Aunque de la unidad familiar en la que nací ya solo quedo yo, jamás me he sentido así en estos difíciles días, primero por el apoyo del resto de mi familia, especialmente de mi mujer, mis hijas y mis queridísimos nietos -los dos corazones jóvenes que ayudan a latir al mío ya con alguna arruga-, y, sobre todo, por el apoyo y cercanía de los muchos amigos que me precio tener.
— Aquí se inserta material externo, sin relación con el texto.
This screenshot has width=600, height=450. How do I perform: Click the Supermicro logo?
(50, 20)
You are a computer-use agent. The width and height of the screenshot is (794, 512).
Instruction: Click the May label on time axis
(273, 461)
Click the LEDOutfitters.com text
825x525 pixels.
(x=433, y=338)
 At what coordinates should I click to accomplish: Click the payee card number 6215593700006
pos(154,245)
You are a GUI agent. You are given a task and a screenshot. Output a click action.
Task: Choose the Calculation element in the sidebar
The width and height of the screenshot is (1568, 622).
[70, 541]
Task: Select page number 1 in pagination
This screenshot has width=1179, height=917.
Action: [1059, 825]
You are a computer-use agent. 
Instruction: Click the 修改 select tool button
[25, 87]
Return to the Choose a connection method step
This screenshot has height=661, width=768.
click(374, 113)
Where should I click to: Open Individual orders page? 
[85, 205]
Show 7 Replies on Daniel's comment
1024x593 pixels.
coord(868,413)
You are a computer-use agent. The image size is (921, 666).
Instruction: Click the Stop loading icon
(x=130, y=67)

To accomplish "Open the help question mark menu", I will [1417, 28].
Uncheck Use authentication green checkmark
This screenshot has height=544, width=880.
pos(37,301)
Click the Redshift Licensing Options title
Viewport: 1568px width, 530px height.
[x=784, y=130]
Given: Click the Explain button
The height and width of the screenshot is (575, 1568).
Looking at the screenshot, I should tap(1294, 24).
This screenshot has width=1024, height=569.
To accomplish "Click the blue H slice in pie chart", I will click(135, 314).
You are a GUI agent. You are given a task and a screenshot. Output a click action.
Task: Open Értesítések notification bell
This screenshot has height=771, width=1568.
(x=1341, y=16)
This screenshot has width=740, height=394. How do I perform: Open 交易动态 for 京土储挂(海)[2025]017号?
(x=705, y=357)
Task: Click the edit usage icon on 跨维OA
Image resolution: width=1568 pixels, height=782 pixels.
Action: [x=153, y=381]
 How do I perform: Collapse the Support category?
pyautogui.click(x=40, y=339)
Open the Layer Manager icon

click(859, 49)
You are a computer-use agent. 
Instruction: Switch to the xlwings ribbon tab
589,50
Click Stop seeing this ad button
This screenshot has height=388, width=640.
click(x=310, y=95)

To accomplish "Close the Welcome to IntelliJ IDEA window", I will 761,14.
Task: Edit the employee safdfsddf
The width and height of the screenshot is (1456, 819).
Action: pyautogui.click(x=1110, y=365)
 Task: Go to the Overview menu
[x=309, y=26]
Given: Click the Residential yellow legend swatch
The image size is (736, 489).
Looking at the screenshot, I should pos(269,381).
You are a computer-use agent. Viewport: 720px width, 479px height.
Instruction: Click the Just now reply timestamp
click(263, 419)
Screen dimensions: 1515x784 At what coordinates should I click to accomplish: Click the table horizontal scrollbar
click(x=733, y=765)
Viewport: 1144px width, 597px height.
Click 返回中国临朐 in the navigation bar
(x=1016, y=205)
De mi hermano Alfonso solo heredé materialmente unos discos de vinilo y unos libros —de poesía, por supuesto—, pero sobre todo recibí de él un legado impagable: practicar la amistad hasta el extremo. Uno de esos buenos amigos que me he encontrado en el camino de la vida, Álvaro Ruiz Langa, que además de amigo es maestro, me hizo hace unos días un regalo muy especial que hoy quiero compartir con vosotros: se trata de un libro, un opúsculo, titulado “Tristeza” y del que es autor el anteriormente ya citado Víctor Herrero, un joven fraile capuchino salmantino que, además, es poeta, filólogo, filósofo y teólogo. Comparto con él la afición y la afección por la poesía y el pensamiento profundos, pero también el hecho de que perdió a su madre, que se llamaba Pilar, y que, como la mía, le despidió con una sonrisa cuando ya agonizaba. Este libro es un “striptease” emocional de un hombre y humanista que, como yo, vio morir a su querida madre tras mucho sufrir y el duelo le condujo a la tristeza, como es también mi caso, pero una tristeza en esperanza porque ambas dejaron ya atrás sus padecimientos, se ganaron el cielo y ahora nos cuidan desde él. Herrero se inspiró en una frase de Simone Weil para escribir su obra: “Lo contrario de la tristeza es la realidad”. Es una frase redonda, profunda y compleja, difícil de inteligir incluso, pero absolutamente certera. La realidad es la vida y la vida es la mejor forma de superar la tristeza derivada de una muerte. Lloro por mi madre, pero río por mis nietos al tiempo que sonrío por mi mujer, mis hijas, el resto de mi familia y amigos… y por el hermano sol y la hermana luna, como el “Poverello” Francisco, el de Asís, no el del Vaticano. No tengo derecho a estar triste. Hola tristeza, ¿tomamos algo?
Mamá, gracias por tanto y por todo. Y descansa en la paz que tan bien te has ganado.